Snails Riding Submarines Threaten Ocean Ecosystems

While much of the world's oceans remain a vast and mysterious place, one of the planet's slowest moving creatures has enlisted the latest of human technology to conquer these regions more efficiently. But, as it turns out, they don't come alone.

For decades, scientists have deployed deep-sea submarines to uncover new species in our uncharted aquatic ecosystems, often with the mission to preserve those fragile lifeforms from outside threats -- though in some cases, they may actually be doing more harm than good.

According to a new report from Australian Geographic, some species of aquatic snail found in the ocean's murky depths, known as limpets, have started to realize that hitching a ride on our visiting underwater vessels might be the best way to get around. Unfortunately, however, in many cases these sluggish stowaways have stowaways of their own.
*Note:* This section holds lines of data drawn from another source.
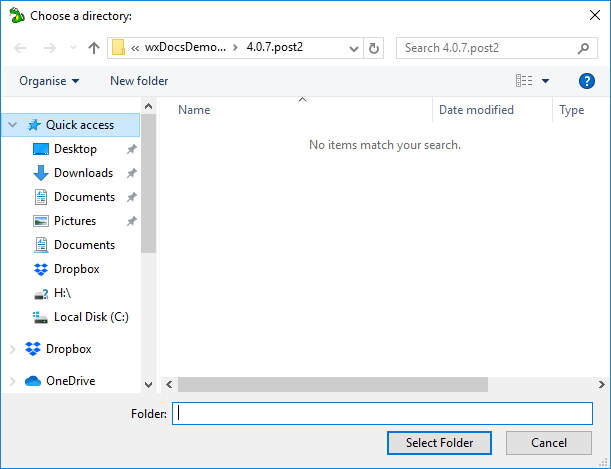
Task: Open the blue Help question mark icon
Action: 587,81
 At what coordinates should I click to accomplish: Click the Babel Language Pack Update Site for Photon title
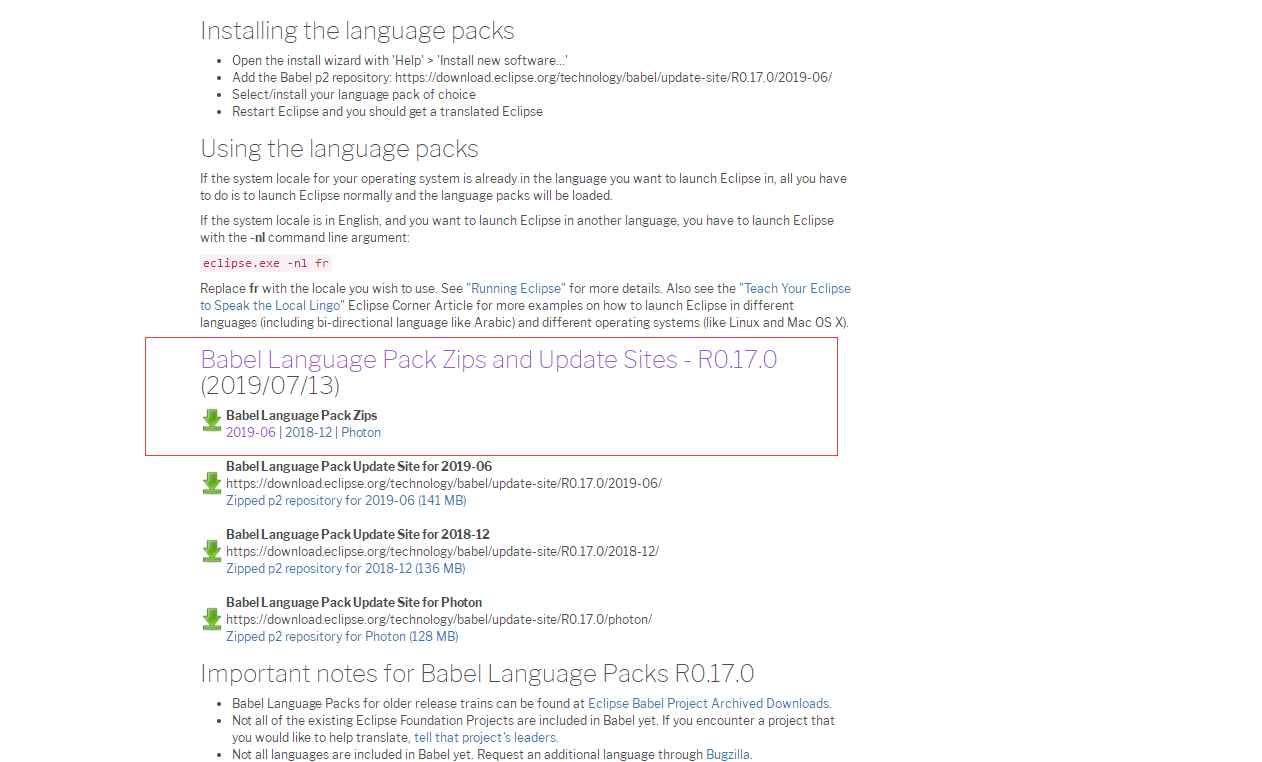pos(354,603)

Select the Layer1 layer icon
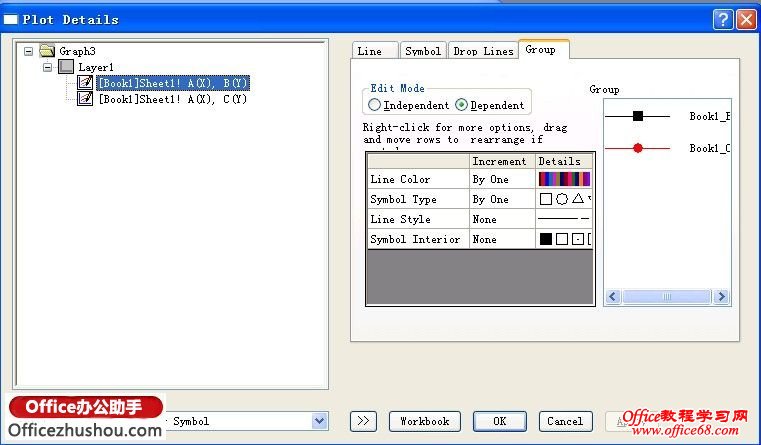tap(66, 66)
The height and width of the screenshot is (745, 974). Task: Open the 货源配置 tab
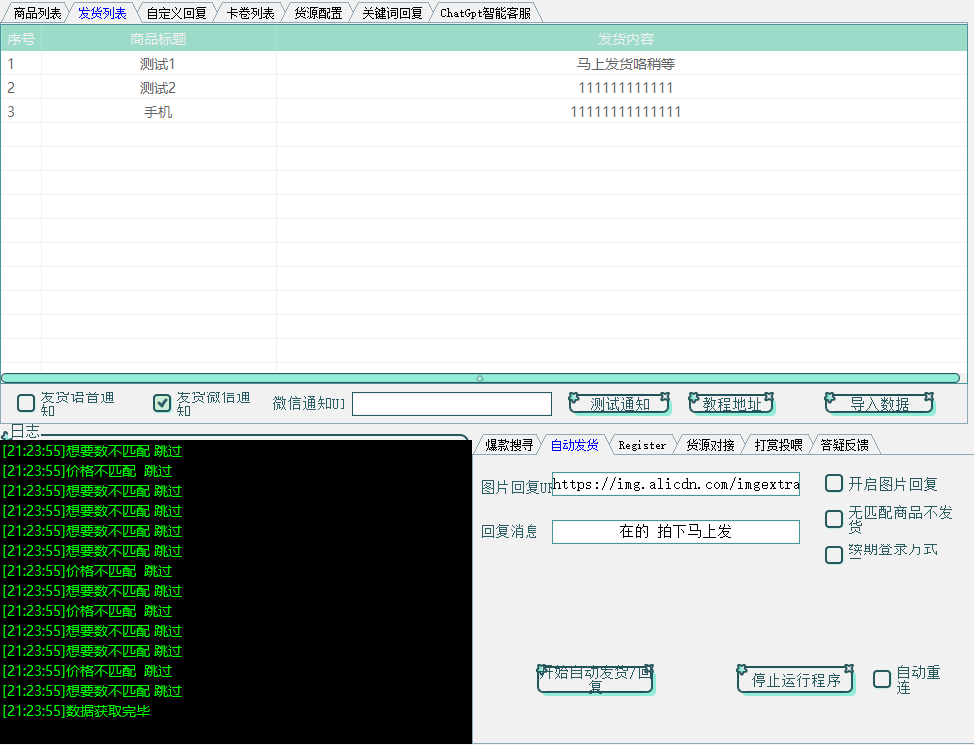pyautogui.click(x=318, y=12)
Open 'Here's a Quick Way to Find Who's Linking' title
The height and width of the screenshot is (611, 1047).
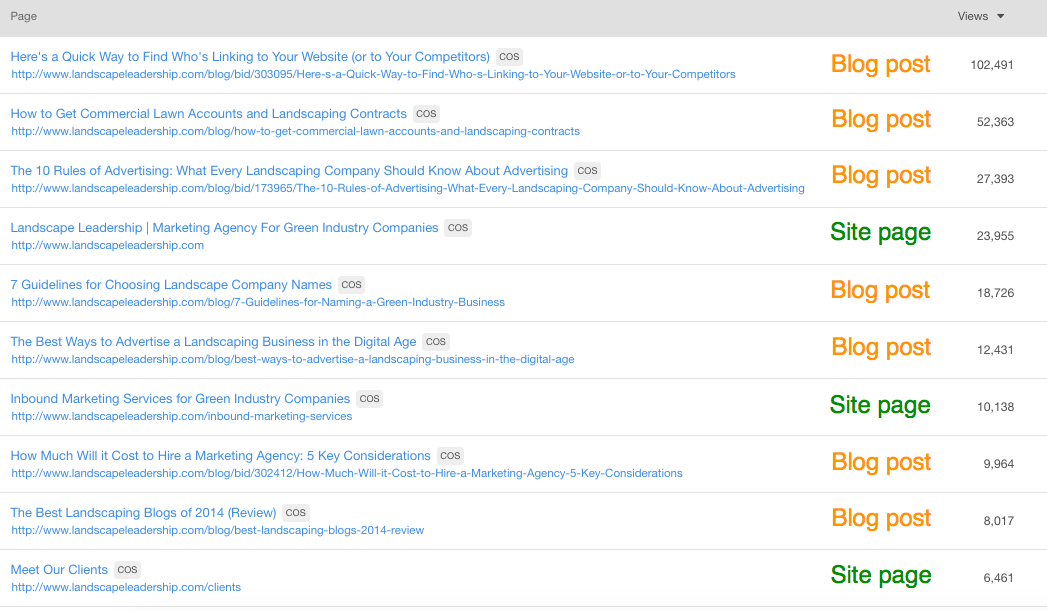[x=250, y=57]
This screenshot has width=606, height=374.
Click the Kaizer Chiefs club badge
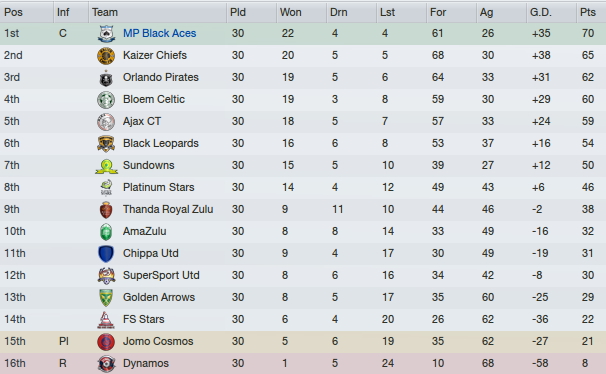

A parasite, once isolated to a single limpet population, has been using this free-ride to threaten a broader ecosystem.

Experts worry that this localized parasite could go on to do some pretty horrible things to limpets elsewhere.

"It actually castrates this limpet," says Amanda Bates from the University of Tasmania's Institute for Marine and Antarctic Studies said. "So, essentially, that animal becomes this parasite because it's basically being driven around by this parasite. It's awful."